Menurut dia, menolak atau menunda revisi menyebabkan kegagalan dalam menurunkan prevalensi. Lisda mengatakan, tiap tahun penurunan prevalensi perokok anak masih berkisar 70 ribu orang per-tahun, yakni sekitar 0,4 persen.
“Kalau berlama-lama (revisi) ada apa ini? Kita sepakat kan anak-anak akan dilindungi,” ujarnya.
Lisda pun mengingatkan, hal tersebut juga terkait peran Indonesia dalam kesepakatan global tentang hak anak. Perserikatan Bangsa-bangsa (PBB) telah mengesahkan Konvensi Hak Anak pada 20 November 1989. Kesepakatan internasional itu menjadi pedoman dalam pemenuhan hak dan perlindungan anak. Indonesia pun ikut menyepakati konvensi itu. Pada 26 Januari 1990, Indonesia menandatangani Konvensi Hak Anak.
“Pemerintah dan rakyat punya kewajiban melindungi hak anak, kesehatan dan perlindungan dari zat adiktif,” katanya.
Ketua Pengurus Harian Yayasan Lembaga Konsumen Indonesia (YLKI) Tulus Abadi setujuan soal iklan rokok yang gampang ditemukan dalam akses digital.
“Ini perlu diatur jam tayang, sehingga anak tidak terpapar. Ini menjadi wabah baru periklanan,” katanya.

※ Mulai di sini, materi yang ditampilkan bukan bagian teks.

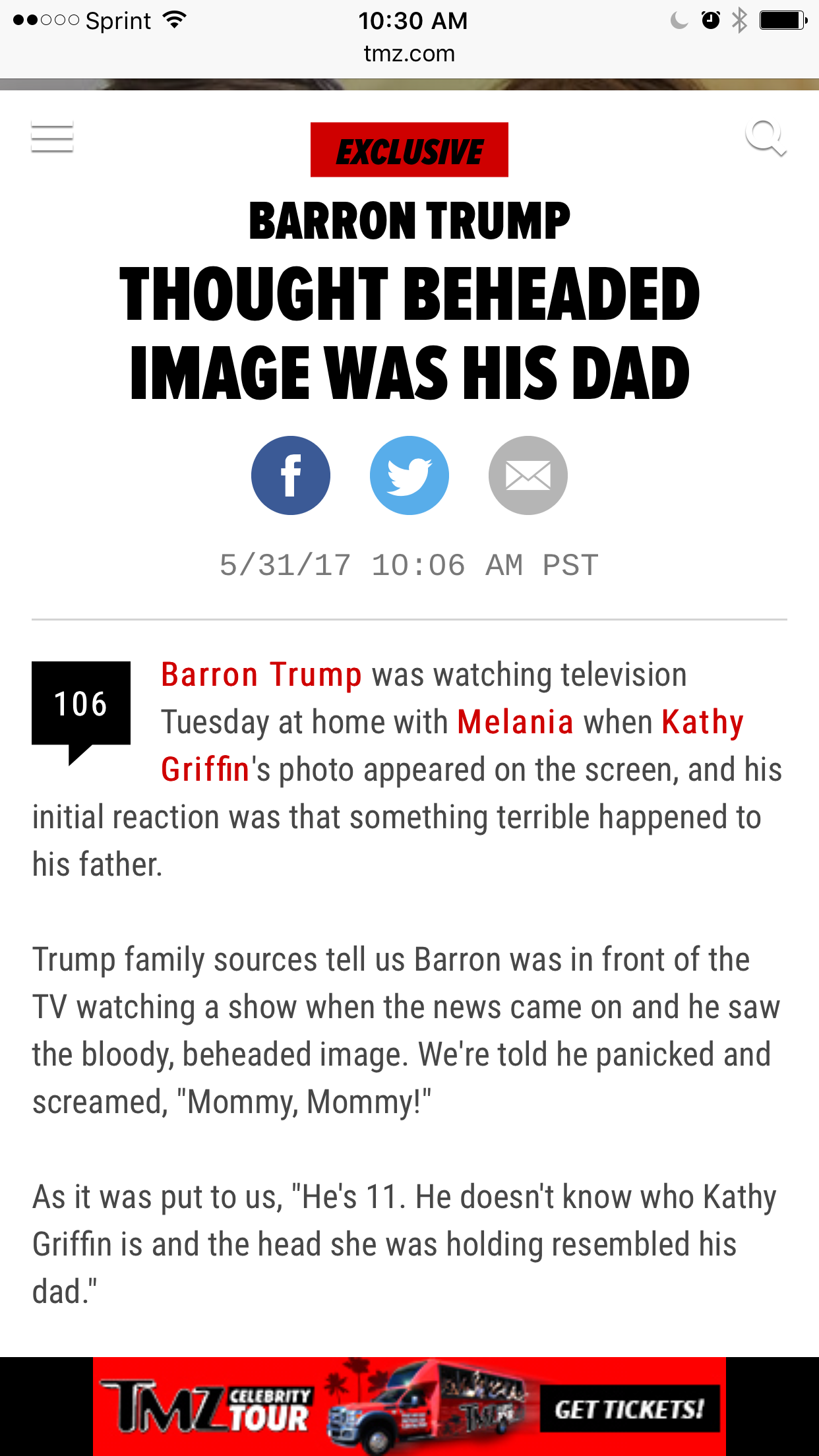819x1456 pixels.
Task: Share the article via email icon
Action: click(x=528, y=475)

Menurut dia, Peraturan Pemerintah Nomor 109 Tahun 2012, saat ini menyimpan kecacatan. “Itu (revisi) harus upgrade (meningkatkan) akomodasi berfungsi efektif melindungi masyarakat,” tuturnya.
Tulus mengatakan, antara lain poin yang mendorong perlunya revisi itu, karena tak mengatur rokok elektronik. “Apakah sama rokok elektronik dengan rokok konvensional?” ujarnya mempertanyakan.
“Peraturan Pemerintah (PP 109 Tahun 2012) ini hanya secuil dari apa yang dimandatkan agar negara hadir dalam pengendalian tembakau.” sambung Tulus lagi.
Dewan Penasihat Indonesia Institute for Social Development (IISD), Sudibyo Markus mengatakan, politik sangat menentukan revisi peraturan tersebut, yakni wakil rakyat maupun kementerian.
“Cermati satu per satu, nasib revisi PP ini tidak ingin terhenti di tengah jalan,” katanya.
Dewan Penasihat Komisi Nasional Pengendalian Tembakau Nafsiah Mboi mengatakan, upaya revisi tersebut bisa merujuk dalam aturan hukum tentang kesehatan, yakni Undang-Undang Nomor 36 Tahun 2009.
“Itu mengikat kita semua dalam Undang-Undang ini ada satu bagian khusus zat adiktif,” ujarnya.
Nafsiah menjelaskan, Pasal 113 yang mengatur tentang zat adiktif. “Spesifik di pasal itu. Zat adiktif sudah jelas (dalam) perintah Undang-Undang,” kata Mantan Menteri Kesehatan periode 2012-2014 tersebut.